The query plans look about the same… I think the problem is that the further in the past you look, the fewer edits there are by users who are still "newbies" today, and the database has to scan more rows to find the 50 requested results.

@jcrespo Do you see some way to make this better? If not, I guess we should put some limit on how far in the past one can look for newbie contribs.

jcrespo added a comment.EditedJul 18 2016, 1:54 PM

Sorry, I am not very familiar with this functionality "newbies"- correct me if any assumption I make is wrong. What I can infer from the queries is that it checks for users within a range of rev_user, and that that subset of users (compared to the total) is not very high, unlike the other conditions (group, deleted).
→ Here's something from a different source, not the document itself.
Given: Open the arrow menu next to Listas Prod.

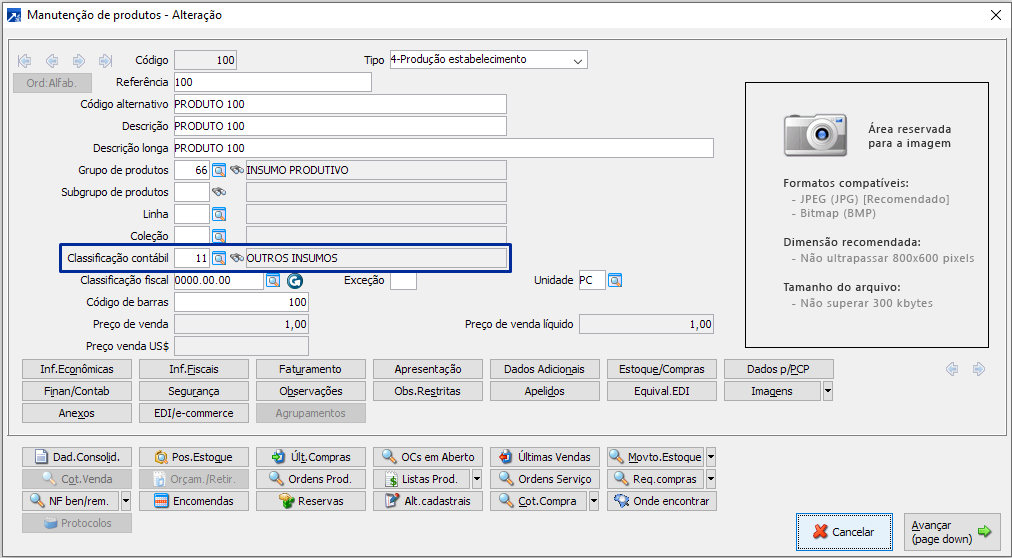Looking at the screenshot, I should tap(476, 479).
As we are already have another "important" range check (timpestamp), and the ordering, that is precisely the best index possible for that query, which is not that good. Due to BTREE indexing limitations, it is not possible to make 2 range scans on 2 different columns with an index. Your suggestion, @matmarex is right that some kind of limiting (such as timestamp or rev_id) would be the preferred solution- in general, this would be the preferred "paging" option (make it based on an id, not the number of results. This will limit the variability in results return, which is probably worse than it being slow all the time.
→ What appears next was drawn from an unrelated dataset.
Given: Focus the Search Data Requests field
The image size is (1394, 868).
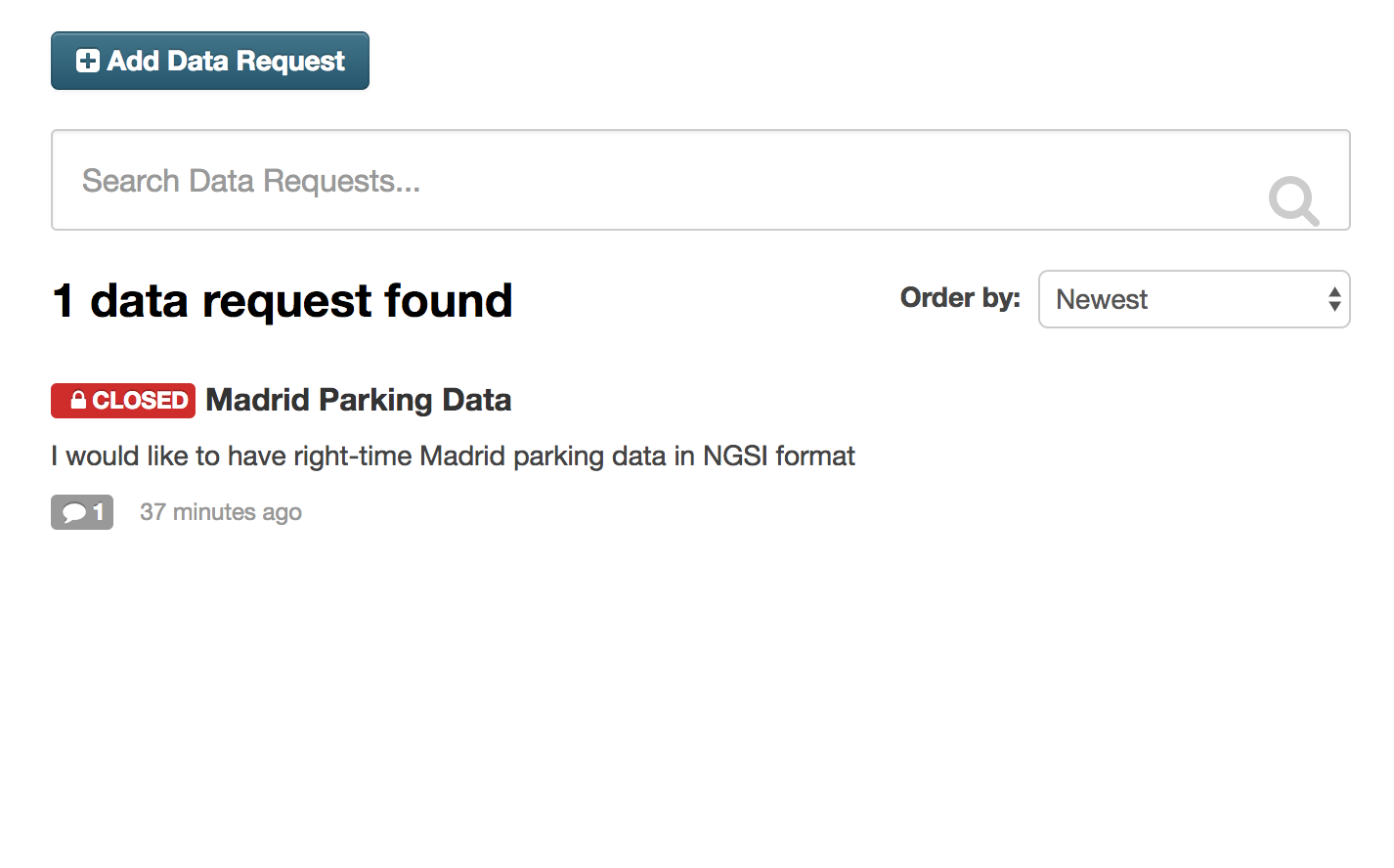Looking at the screenshot, I should [x=700, y=180].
If this was a very important query to get right, there are some "tricks" to make "double ranges" fast, but they require investment on extra table columns, that probably are not worth in this case (?).

What I can infer from the queries is that it checks for users within a range of rev_user, and that that subset of users (compared to the total) is not very high, unlike the other conditions (group, deleted).
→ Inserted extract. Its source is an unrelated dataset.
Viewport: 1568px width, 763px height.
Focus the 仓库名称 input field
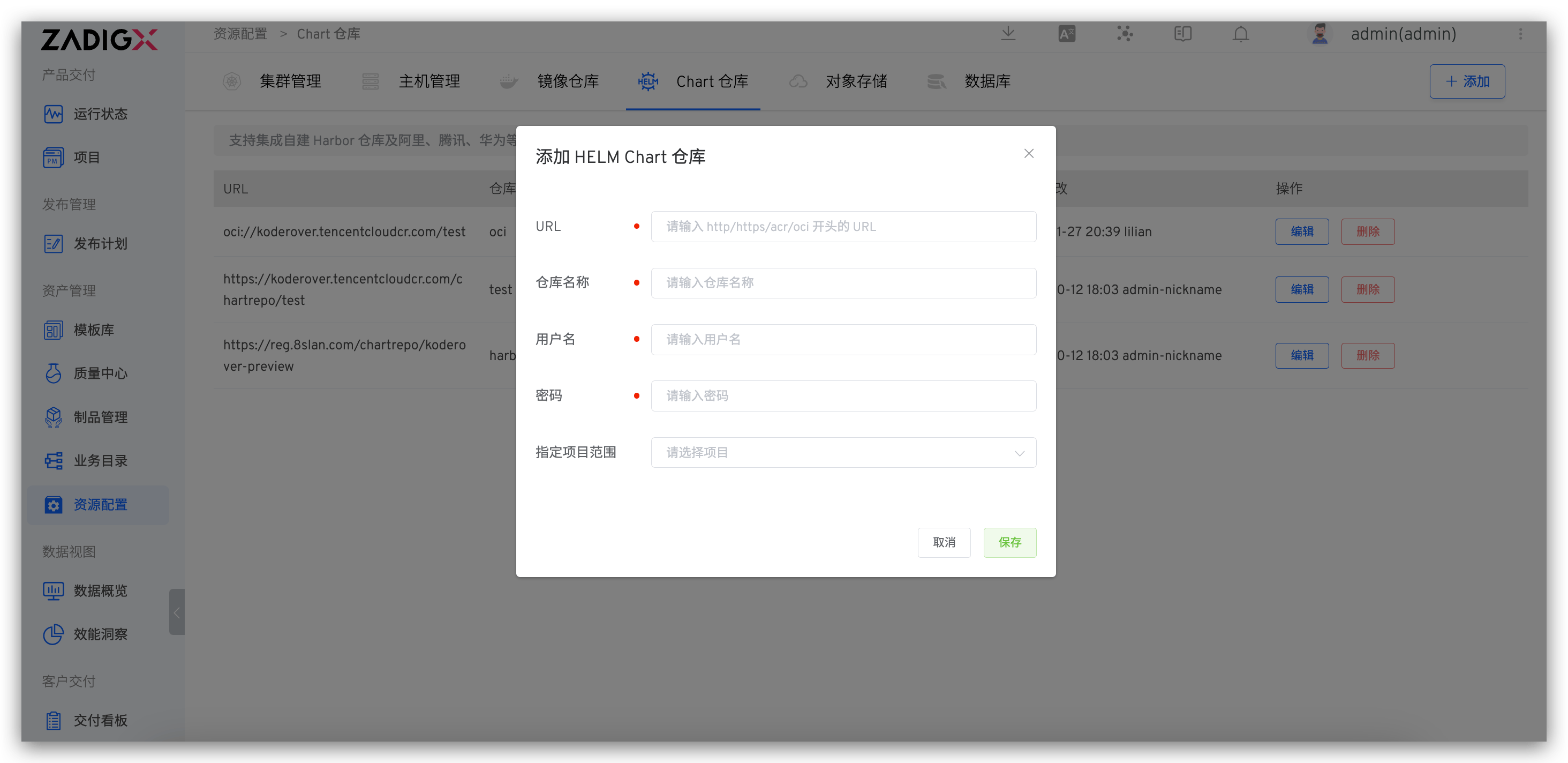coord(843,282)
The last 1% of users. From ContribsPager::getUserCond():

			$max = $this->mDb->selectField( 'user', 'max(user_id)', false, __METHOD__ );
			$condition[] = 'rev_user >' . (int)( $max - $max / 100 );
jcrespo edited projects, added DBA, Wikimedia-Rdbms; removed Operations.Jul 18 2016, 4:35 PM

I am setting DBA tag as "Blocked external" to note that this is on my radar, and that I can provide support, reviews and comments on demand, but that I am not working actively on this (this is more of a Wikimedia-Rdbms task).

matmarex claimed this task.Jul 18 2016, 4:41 PM

Let's try cutting off at 30 days in the past, I guess. @Bsadowski1 Do you think that anyone is likely to need to check newbies' contributions older than that? (It'll still be possible to view all contributions of a specific user.)

Change 299573 had a related patch set uploaded (by Bartosz Dziewoński):
ContribsPager: Disallow looking too far in the past for 'newbies' queries

https://gerrit.wikimedia.org/r/299573

matmarex triaged this task as Low priority.Jul 18 2016, 8:04 PM

Change 299573 merged by jenkins-bot:
ContribsPager: Disallow looking too far in the past for 'newbies' queries

https://gerrit.wikimedia.org/r/299573

matmarex closed this task as Resolved.Jul 19 2016, 12:54 AM
matmarex removed a project: Patch-For-Review.

The change will be deployed to Wikimedia wikis this week per the schedule at https://www.mediawiki.org/wiki/MediaWiki_1.28/Roadmap.